(Collected data entries)
== Segment start ==
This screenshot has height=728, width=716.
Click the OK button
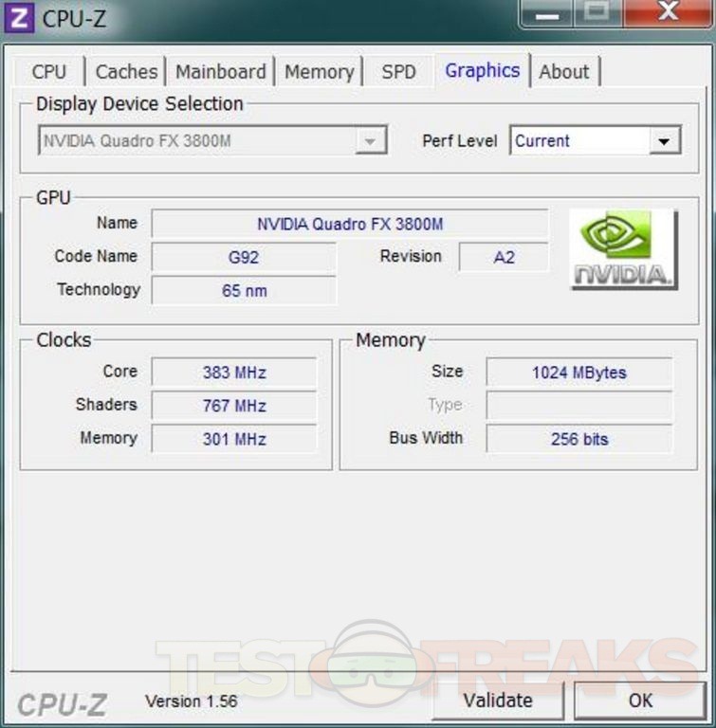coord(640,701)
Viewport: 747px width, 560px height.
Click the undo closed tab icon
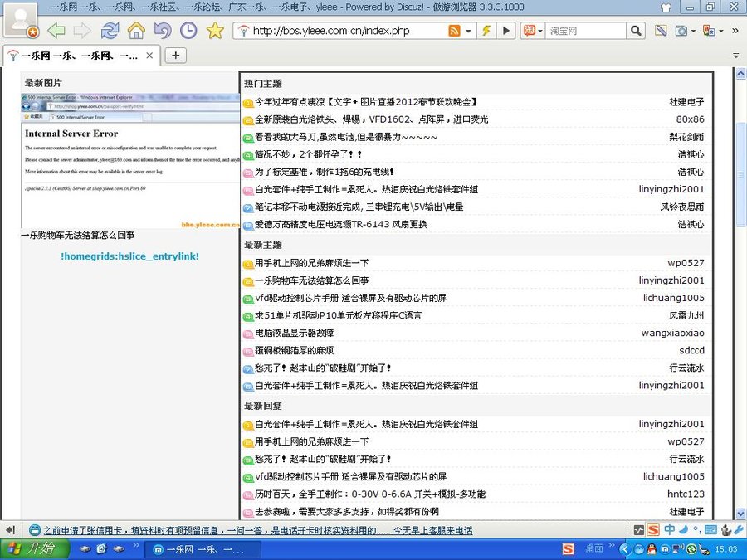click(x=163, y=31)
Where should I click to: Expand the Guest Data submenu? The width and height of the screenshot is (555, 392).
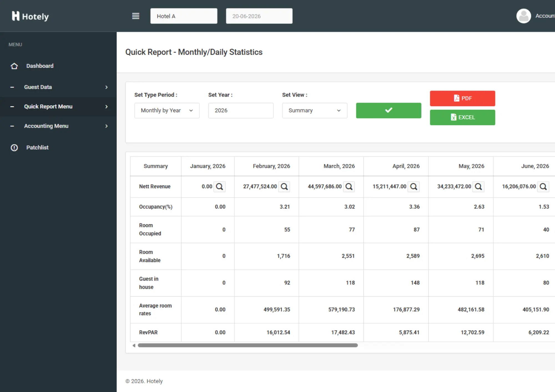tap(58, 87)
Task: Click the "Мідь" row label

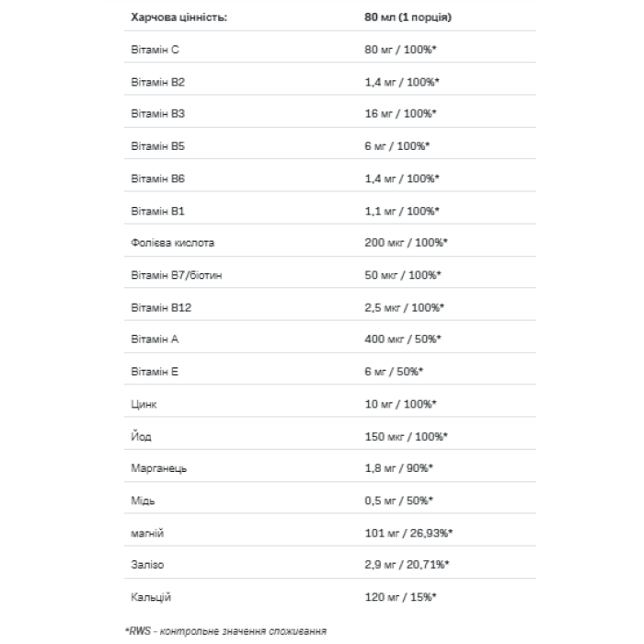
== Segment end ==
- [Problem details]: All lines from the one holding "Click the OK button" through the last line of the entries, and nothing else, are to be output exactly; leave out the pictures.

- [Response to this task]:
Click the OK button
coord(640,701)
Viewport: 747px width, 560px height.
Click the undo closed tab icon
click(x=163, y=31)
Where should I click to: Expand the Guest Data submenu? The width and height of the screenshot is (555, 392).
tap(58, 87)
Task: Click the "Мідь" row label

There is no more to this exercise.